Clinical and Electromyographic Study of Seven Spastic Children with Internal Rotation Gait

DAVID H. SUTHERLAND M.D.1, EDWIN R. SCHOTTSTAEDT M.D.1, LOREN J. LARSEN M.D.1, R. KIRKLIN ASHLEY M.D.1, JOHN N. CALLANDER M.D.1, and PRESTON M. JAMES M.D.1

1 From Shriners' Hospitals for Crippled Children, San Francisco Unit, and the Department of Orthopaedic Surgery, University of California School of Medicine, San Francisco

The high incidence of internal-rotation problems in children with cerebral palsy justifies consideration of the abnormal muscle function and consequent structural changes in bone and joint which contribute to internal-rotation gait. The structural changes can be determined by clinical examination in combination with roentgenography. The abnormal gait movements and the abnormal timing of muscle contraction can be studied accurately only with special equipment.

Seven children were selected for special electromyographic study as well as the more routine clinical evaluation. Simultaneous electromyograms and motion-picture recording of gait made it possible to record the timing of contraction of the muscles.

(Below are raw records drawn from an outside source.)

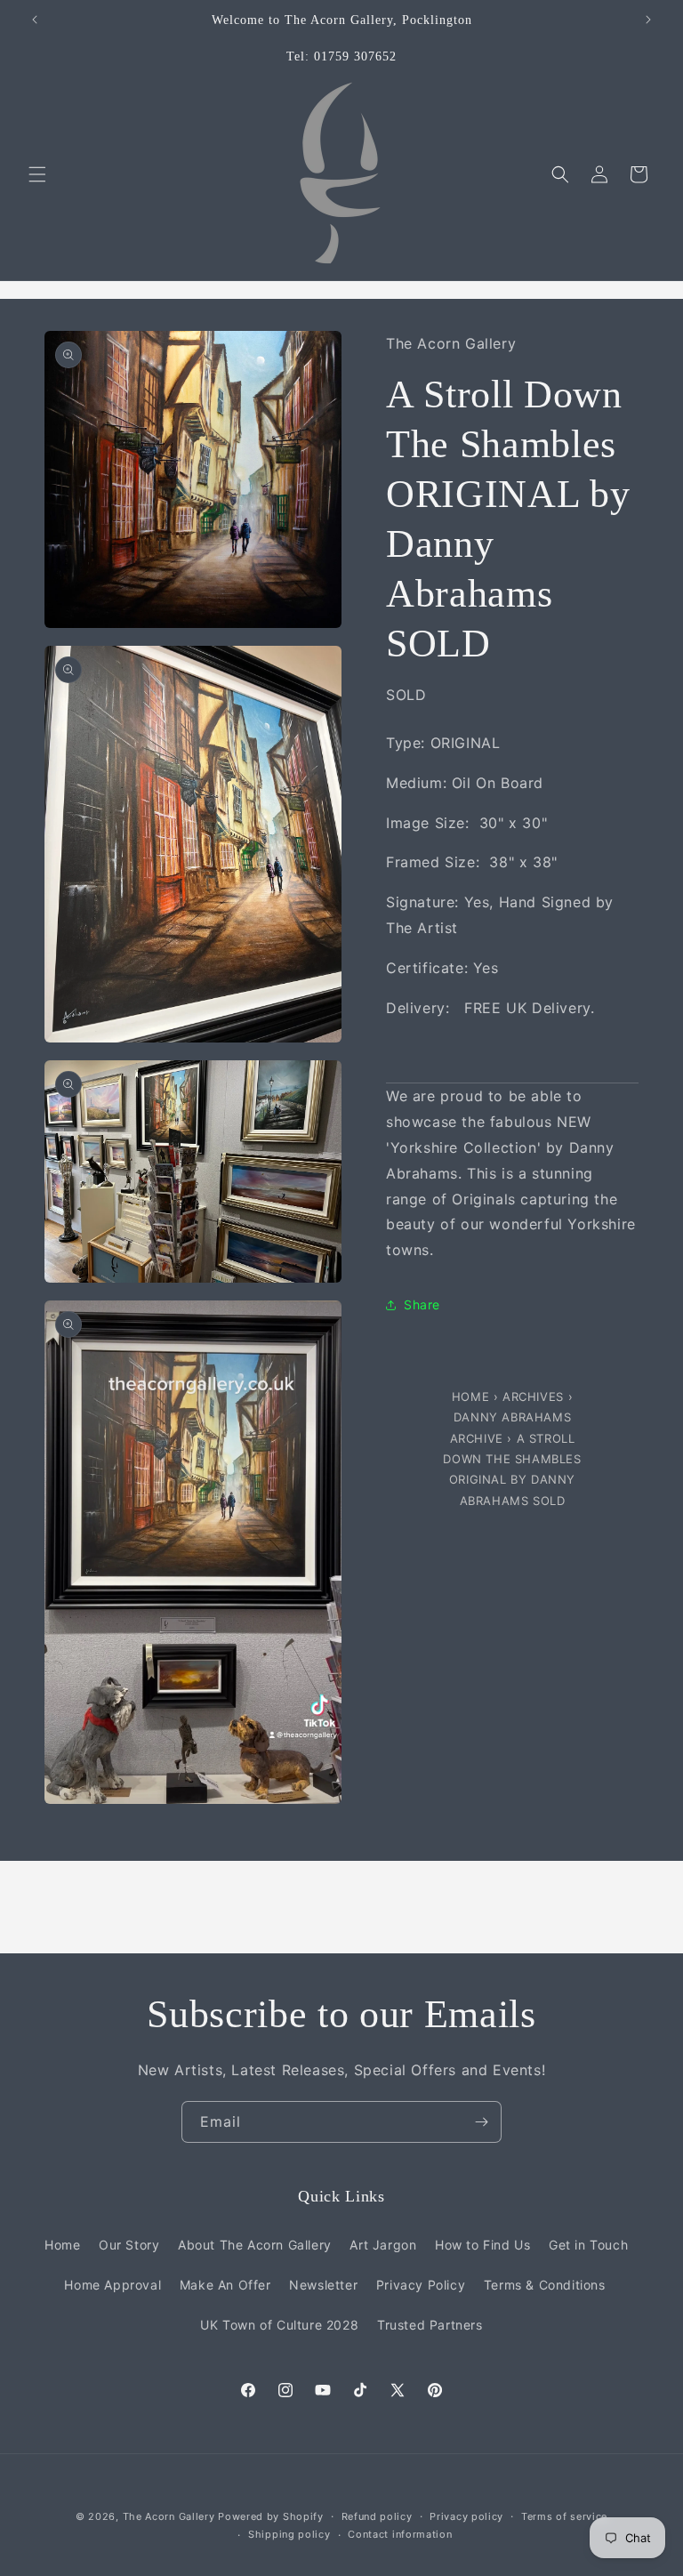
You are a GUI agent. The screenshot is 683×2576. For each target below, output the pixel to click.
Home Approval (112, 2284)
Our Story (129, 2244)
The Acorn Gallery (169, 2516)
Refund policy (377, 2516)
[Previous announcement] (34, 19)
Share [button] (422, 1304)
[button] (37, 174)
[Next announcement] (648, 19)
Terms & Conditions (545, 2284)
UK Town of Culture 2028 (279, 2324)
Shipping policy (289, 2534)
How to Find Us (482, 2244)
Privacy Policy (420, 2284)
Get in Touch (588, 2244)
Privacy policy (466, 2516)
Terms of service (564, 2516)
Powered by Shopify (271, 2516)
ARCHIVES (533, 1396)
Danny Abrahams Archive (511, 1427)
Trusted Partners (430, 2324)
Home (473, 1396)
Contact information (400, 2534)
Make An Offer (225, 2284)
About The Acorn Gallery (255, 2244)
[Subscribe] (481, 2122)
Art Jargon (383, 2244)
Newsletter (323, 2284)
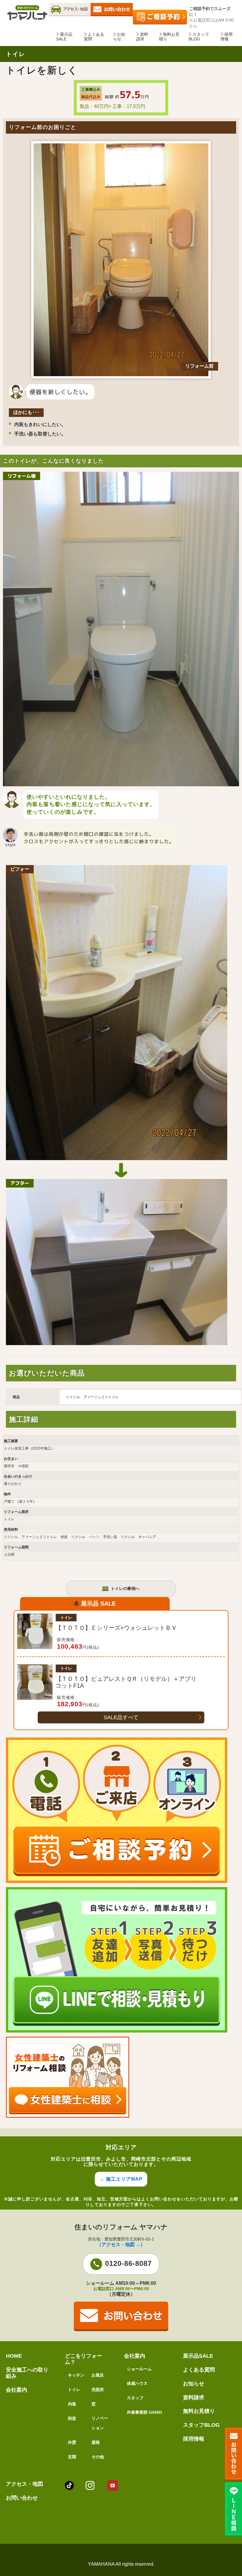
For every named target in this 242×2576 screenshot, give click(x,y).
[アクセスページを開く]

The electromyographic finding of greatest significance appeared to be abnormal activity of the hamstrings; their contraction occurred simultaneously with the abnormal internal-rotation movements at the hip. Electromyograms of the adductors showed varied and inconclusive correlation with the abnormal internal-rotation movements. In many instances the calf muscles were overactive, with swing-phase contraction. The iliopsoas contracted consistently in early swing phase and did not appear to be associated with abnormal internal rotation.

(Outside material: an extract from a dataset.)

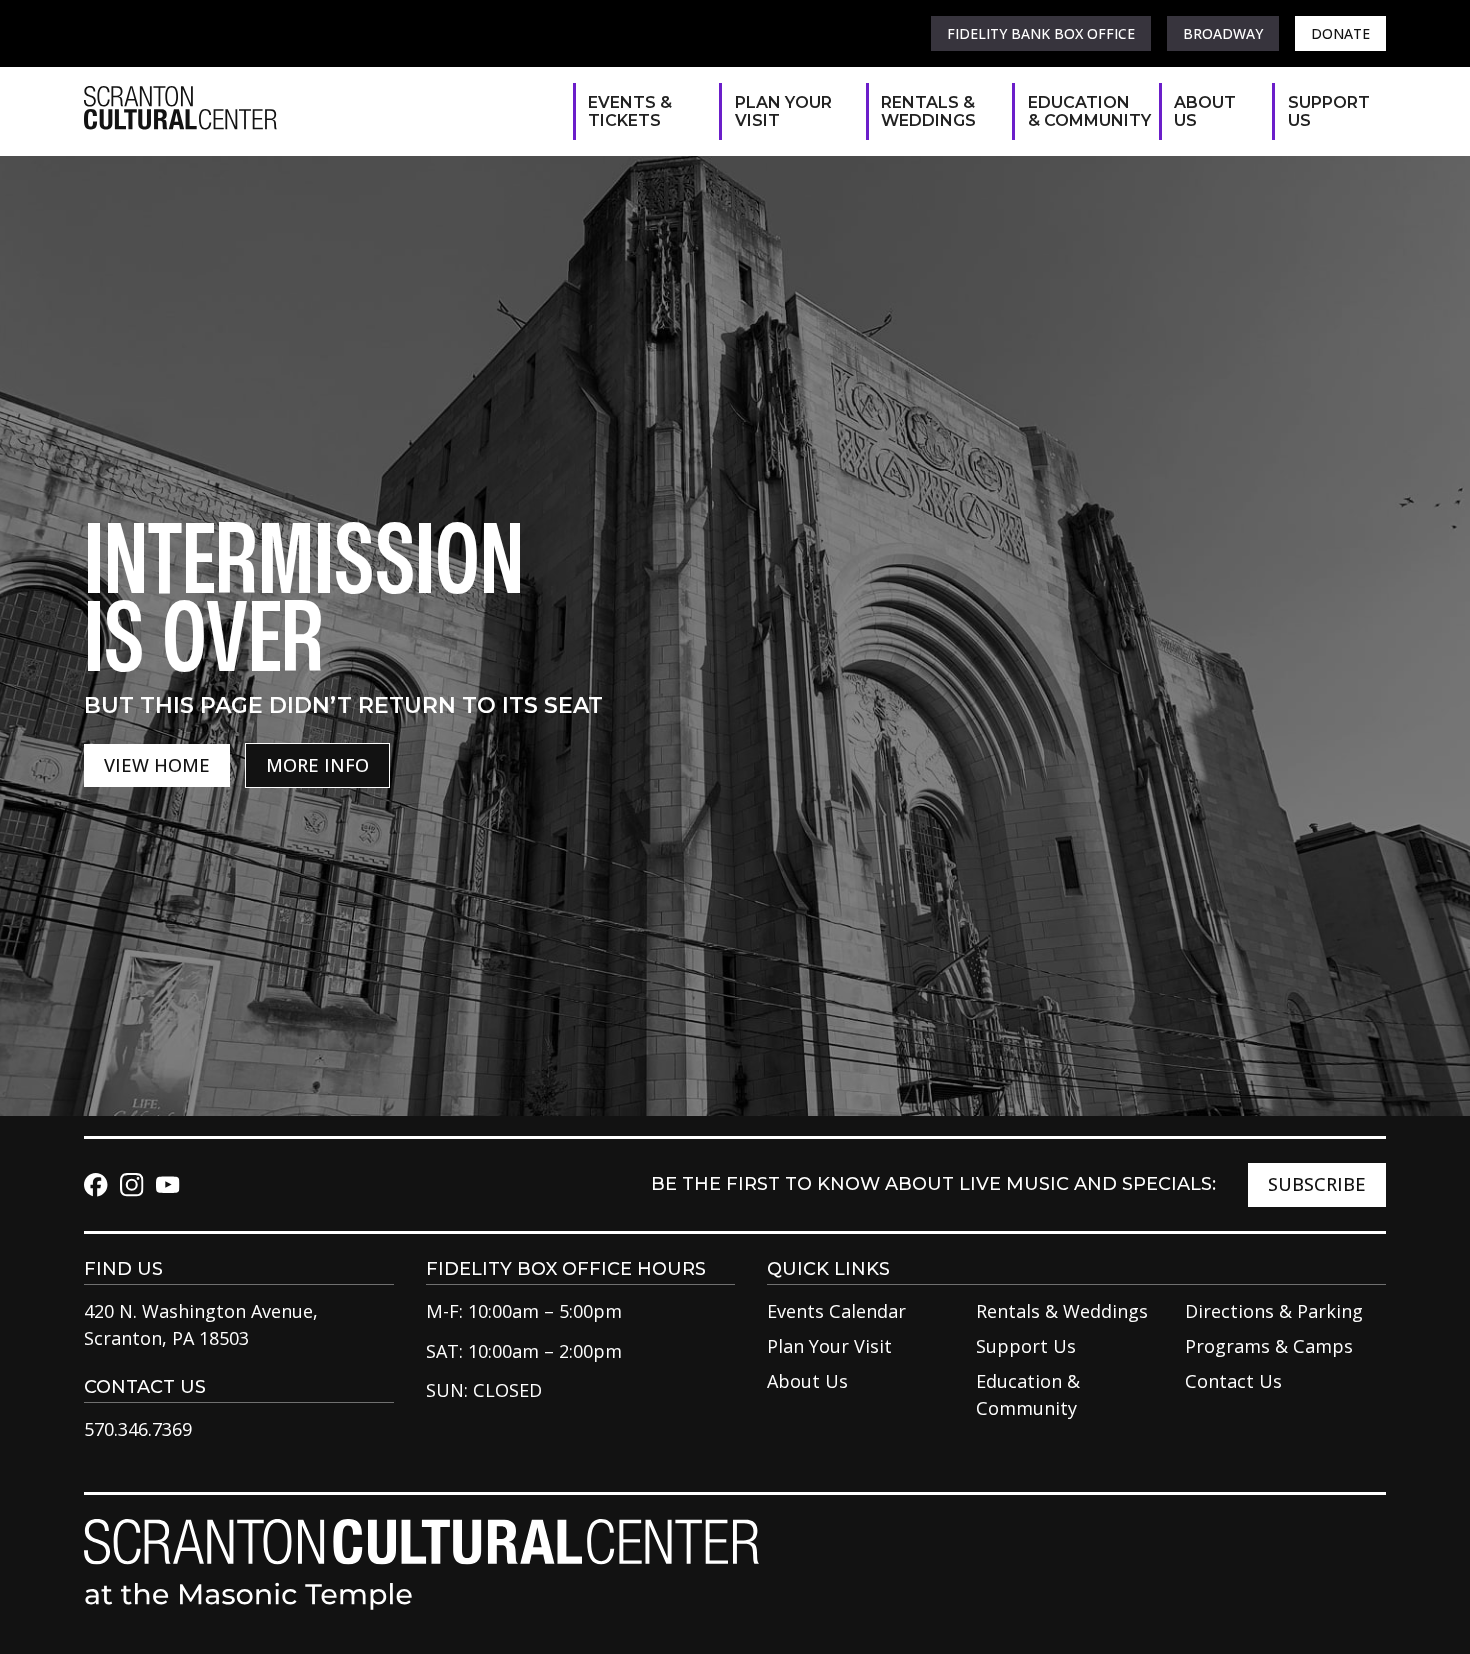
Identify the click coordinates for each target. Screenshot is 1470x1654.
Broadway (1223, 33)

On the basis of clinical factors as well as the electromyographic information, surgical procedures were decided on and carried out. Postoperative follow-up included electromyograms of the transferred muscles. When internal rotation was accompanied by crouch, operative treatment consisted in transfer of the insertion of the medial hamstrings to the lateral aspect of the femur; in some instances the gracilis tendon was included. The patients treated by derotation osteotomy are not included in this report.

The result of surgical treatment was rated as excellent, good, fair, and poor. The only poor result was obtained in the bilateral transfer of the semitendinosus, semimembranosus, and gracilis to the lateral distal aspect of the femur in a twelve-year-old patient with spastic quadriplegia and considerable ataxia (Case 5).